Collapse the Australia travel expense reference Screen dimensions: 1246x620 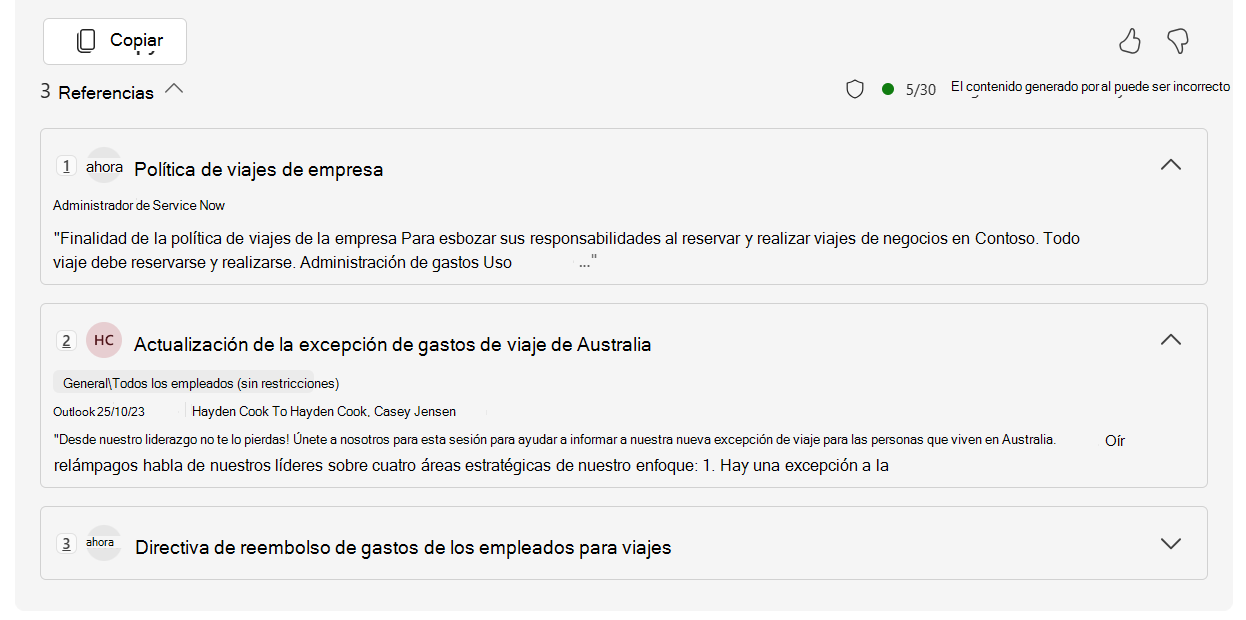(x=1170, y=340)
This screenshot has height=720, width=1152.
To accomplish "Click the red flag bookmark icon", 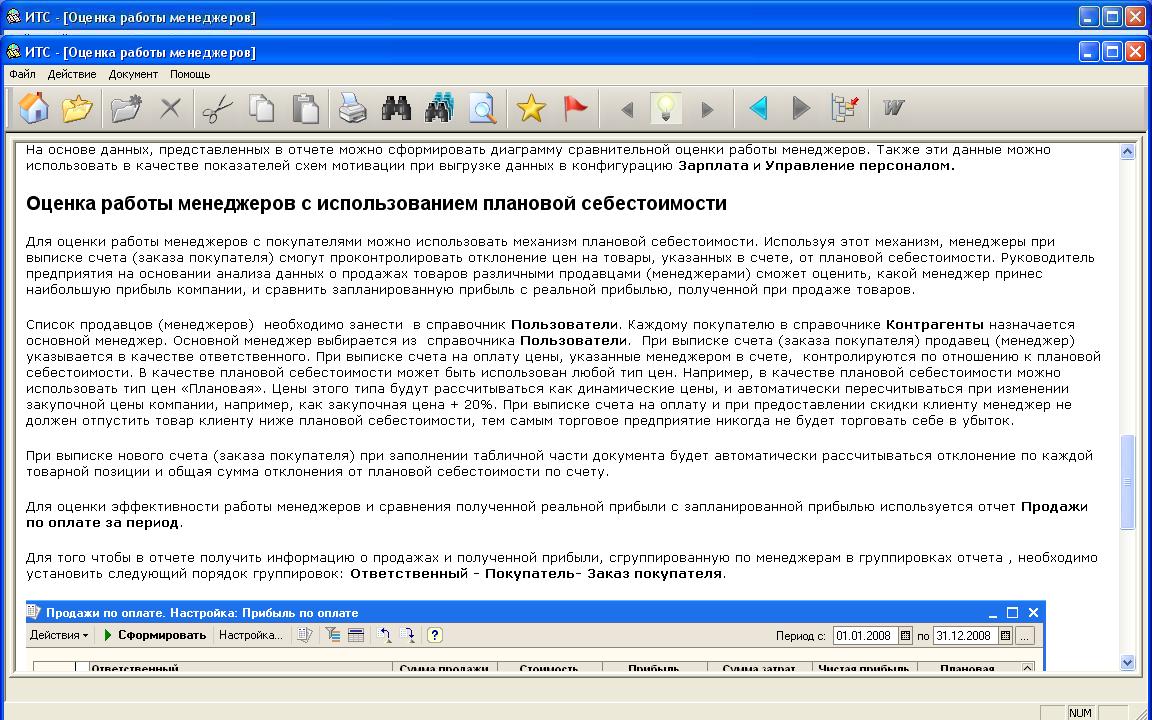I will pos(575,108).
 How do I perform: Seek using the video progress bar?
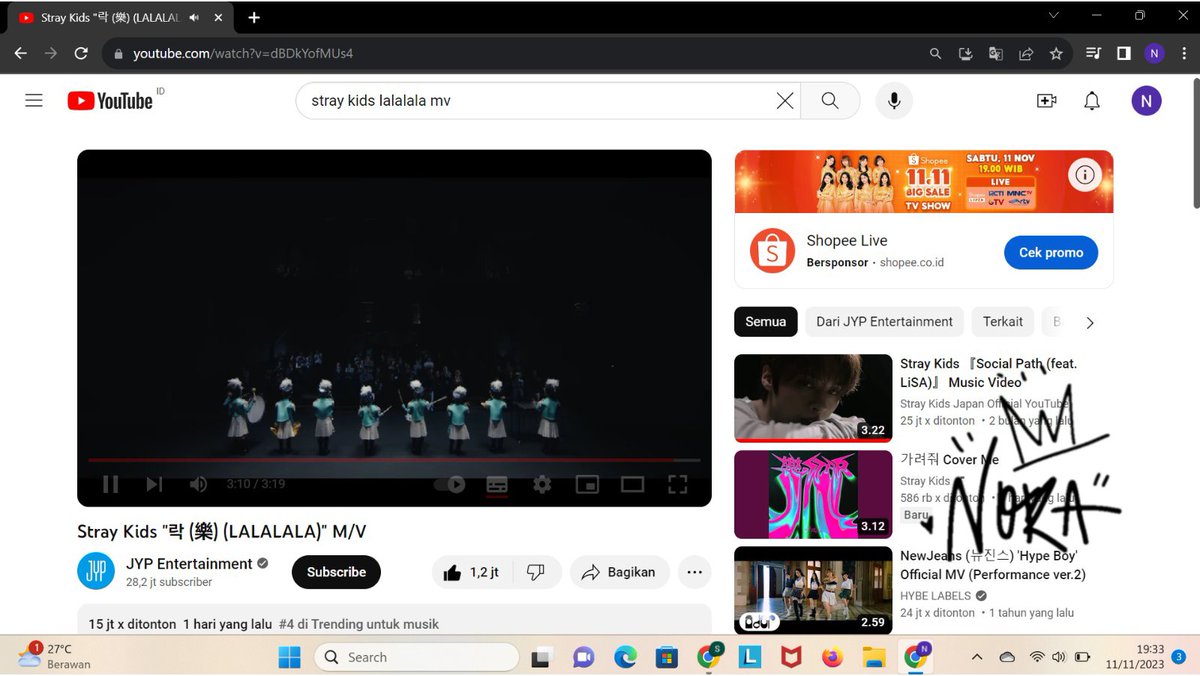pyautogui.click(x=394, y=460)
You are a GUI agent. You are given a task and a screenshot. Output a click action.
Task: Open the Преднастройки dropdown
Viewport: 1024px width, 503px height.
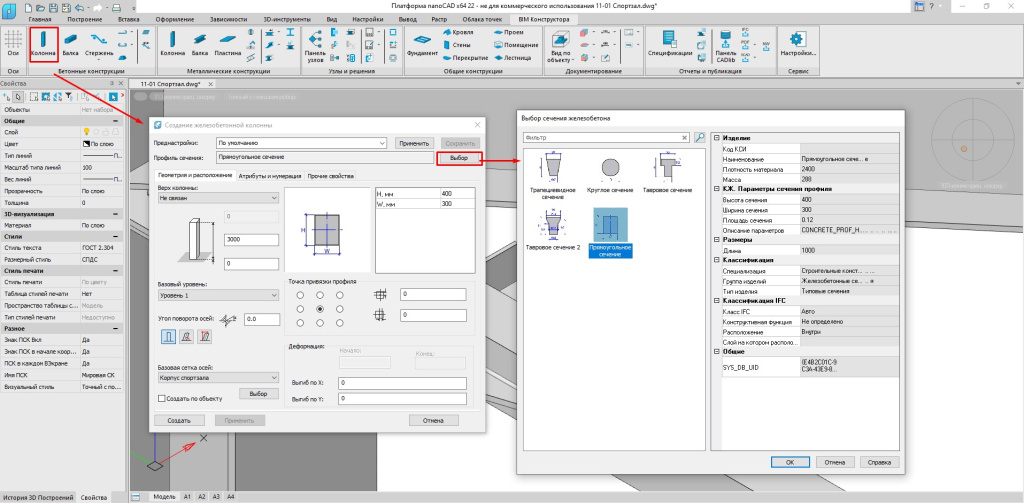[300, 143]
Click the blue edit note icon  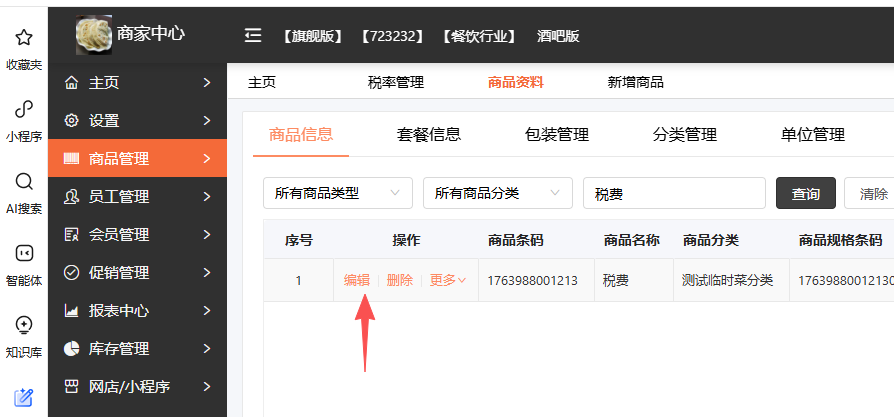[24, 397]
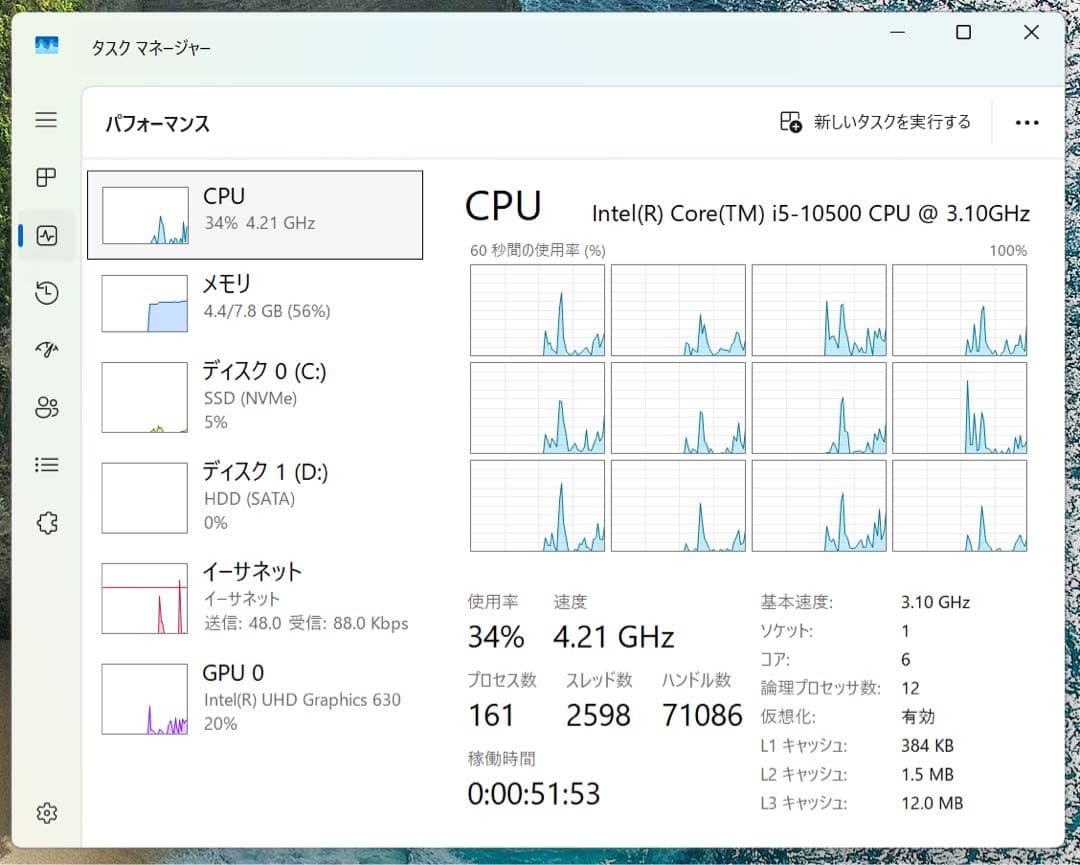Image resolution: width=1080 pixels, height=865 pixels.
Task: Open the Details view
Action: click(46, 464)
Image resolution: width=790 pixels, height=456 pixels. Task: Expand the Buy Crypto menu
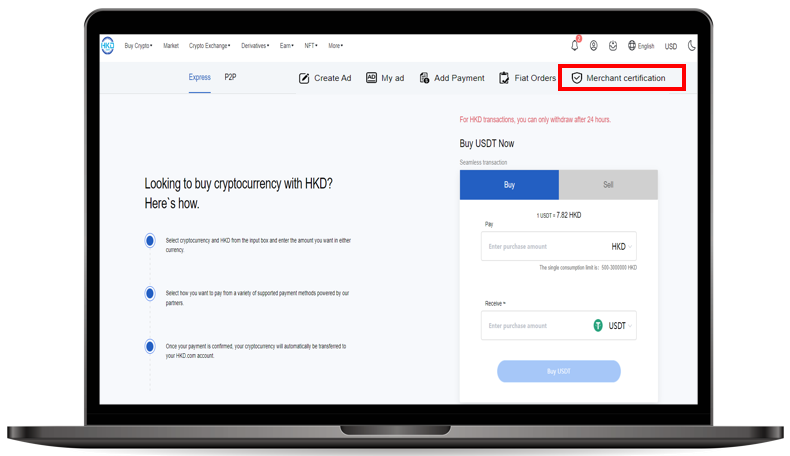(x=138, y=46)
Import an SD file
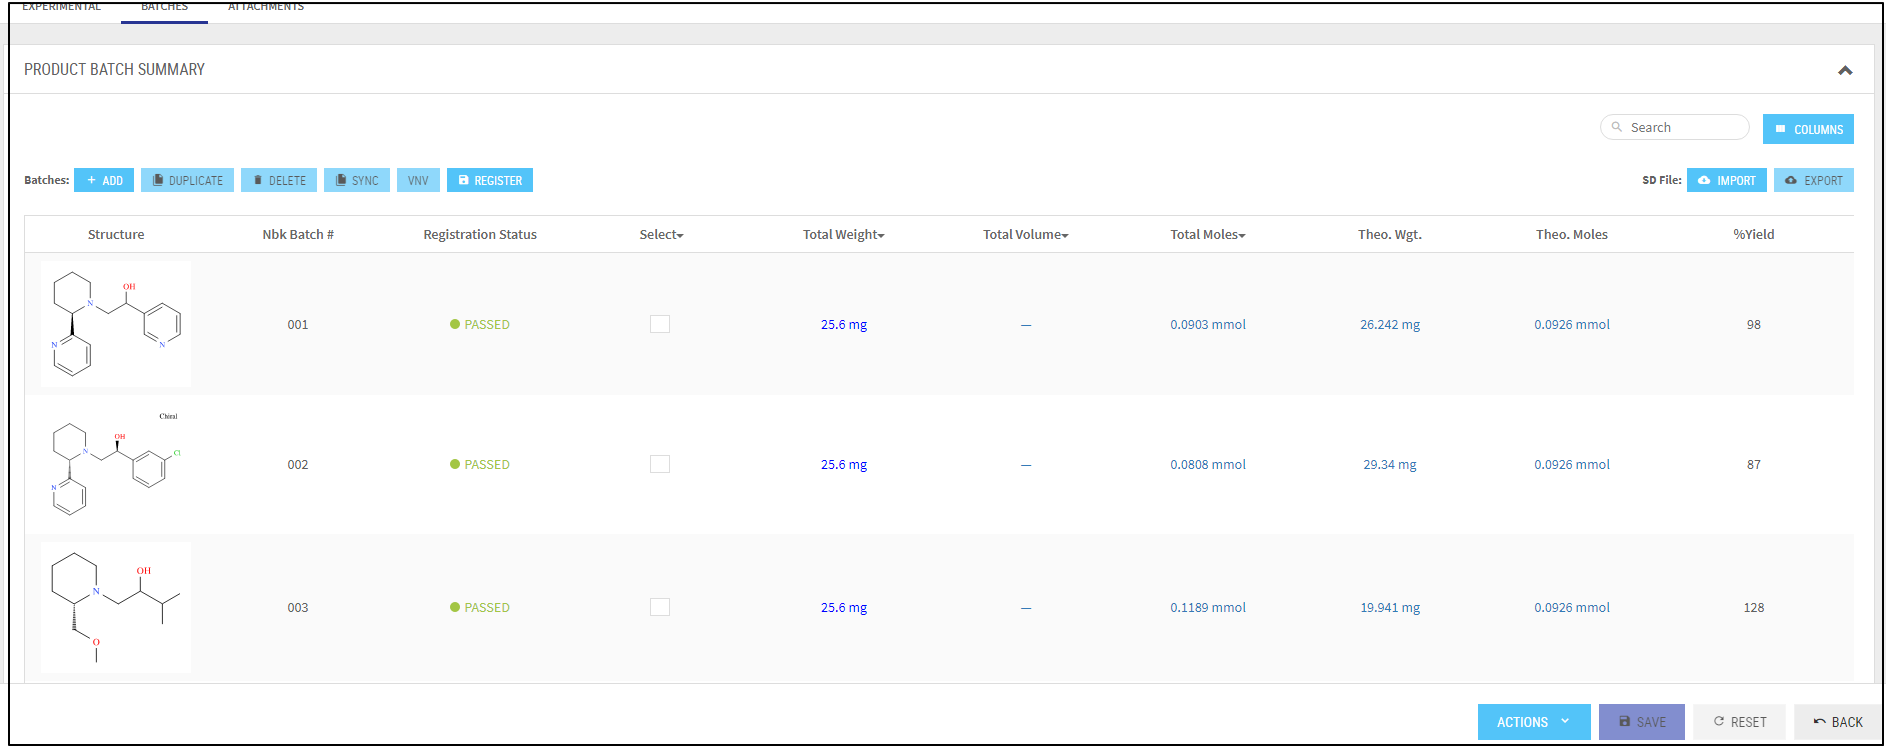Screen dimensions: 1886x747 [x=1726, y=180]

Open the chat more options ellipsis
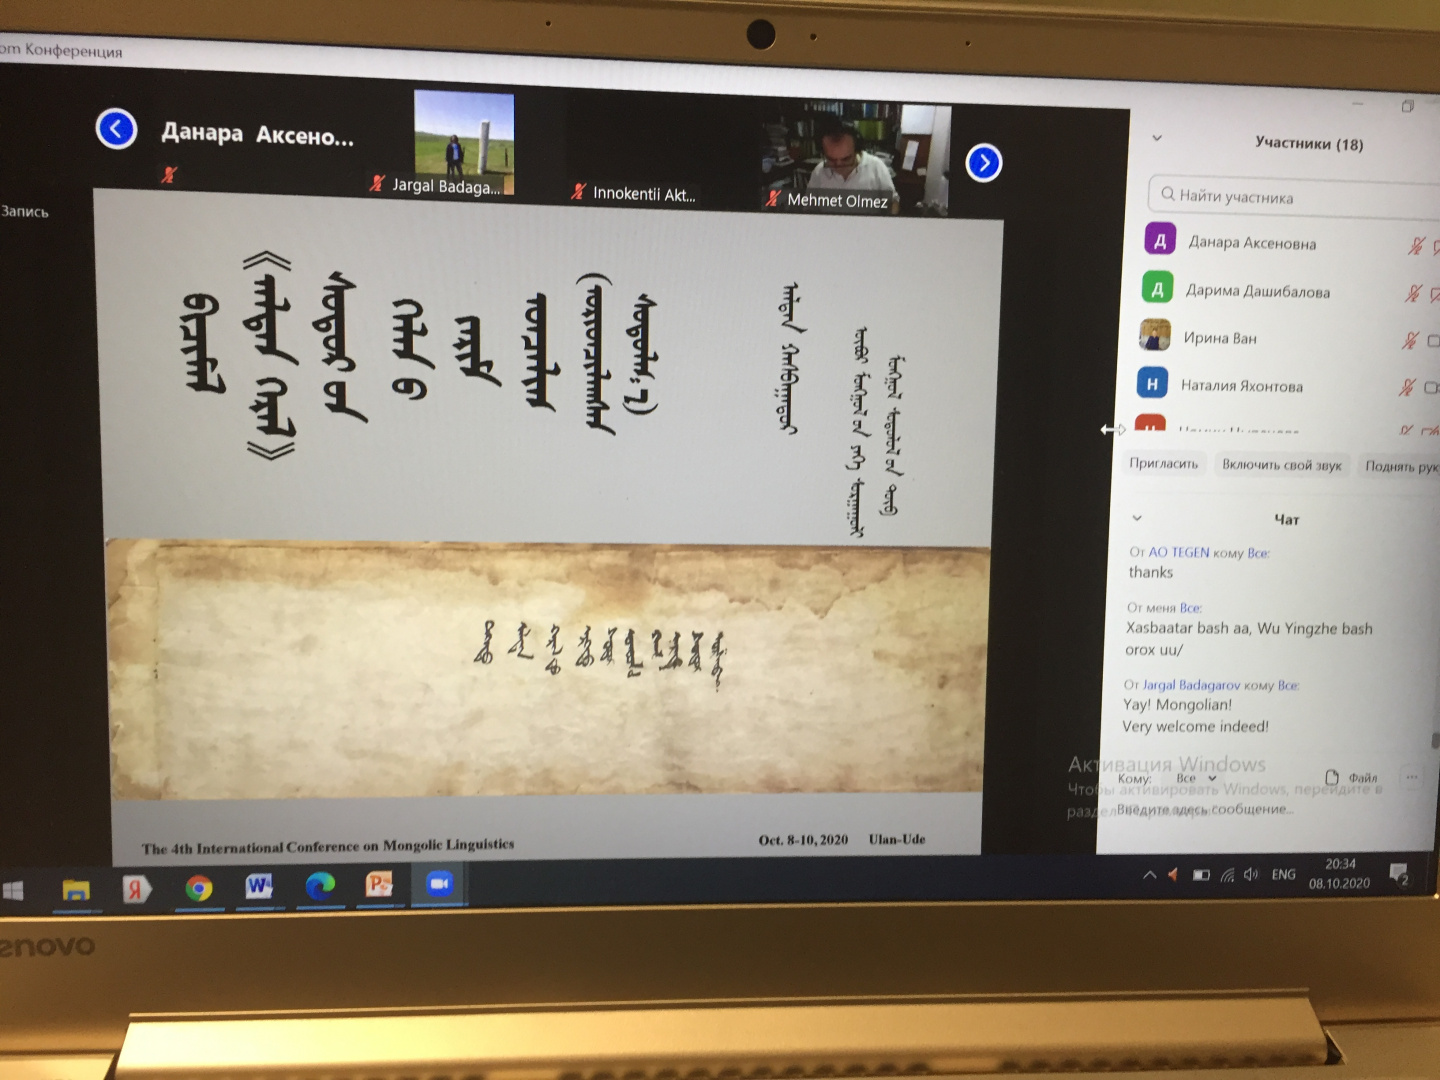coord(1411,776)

· · ·

Leave the pictures out, and please copy only the lines from the one with "Image resolution: width=790" through the end of the listing.

Image resolution: width=790 pixels, height=456 pixels. Task: Expand the Buy Crypto menu
(x=138, y=46)
Import an SD file
Screen dimensions: 1886x747 [x=1726, y=180]

Open the chat more options ellipsis
coord(1411,776)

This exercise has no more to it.